[start GIVEN INFORMATION]

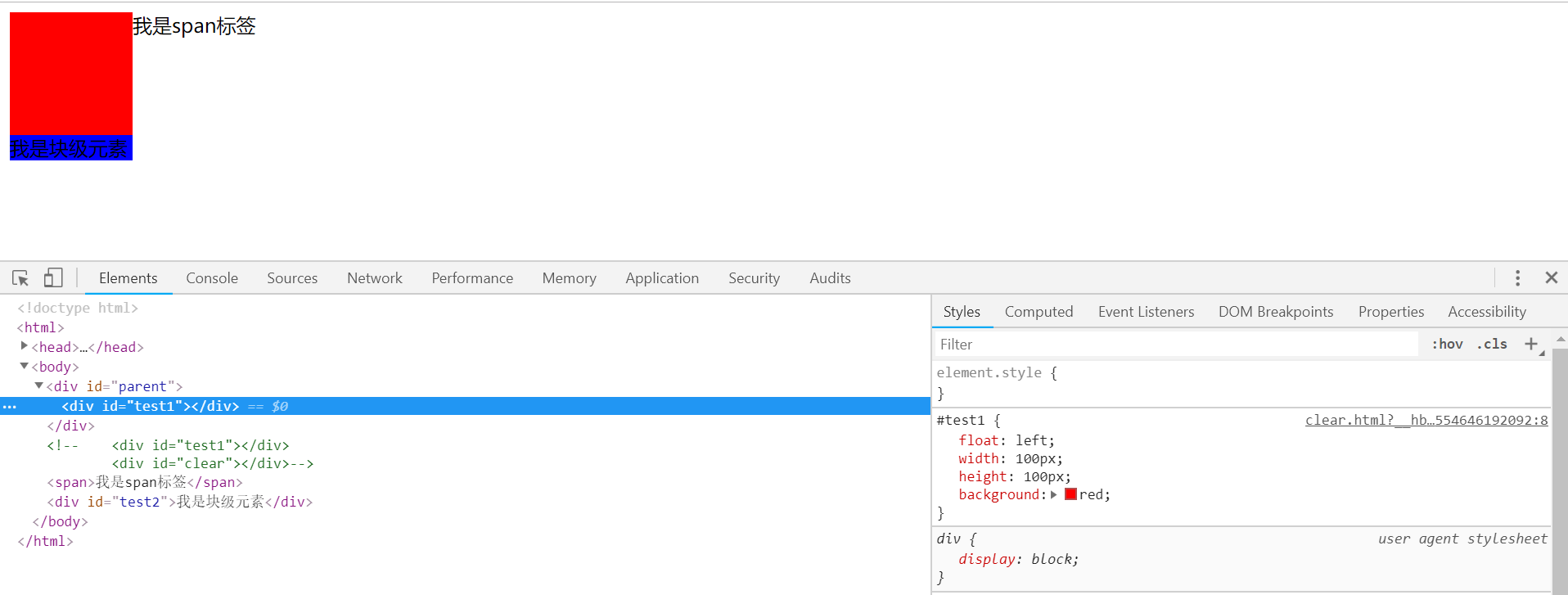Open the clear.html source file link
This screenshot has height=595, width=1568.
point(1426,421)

[end GIVEN INFORMATION]
[start GIVEN INFORMATION]

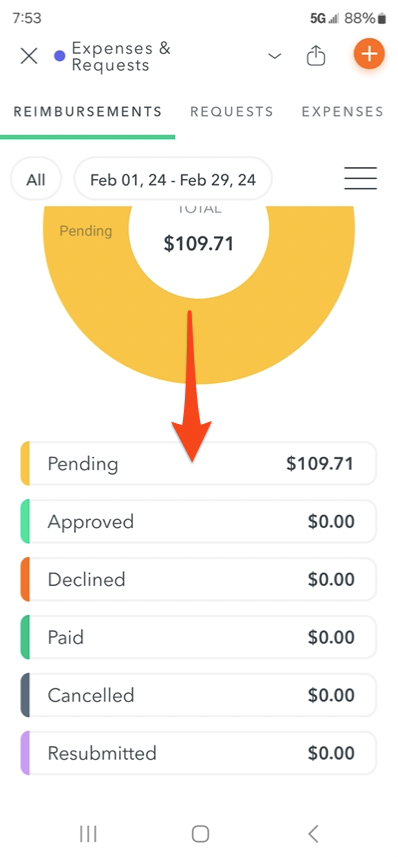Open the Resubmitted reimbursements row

[end GIVEN INFORMATION]
[start GIVEN INFORMATION]

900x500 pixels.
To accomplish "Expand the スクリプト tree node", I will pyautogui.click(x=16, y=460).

[end GIVEN INFORMATION]

**CHALLENGE:**
Put everything in the data from the line containing "Open the clear.html source file link" down to the line containing "point(1426,421)", both included, into a numbered list. Skip blank lines and leave out the pictures.

**TASK RESPONSE:**
1. Open the clear.html source file link
2. This screenshot has height=595, width=1568.
3. point(1426,421)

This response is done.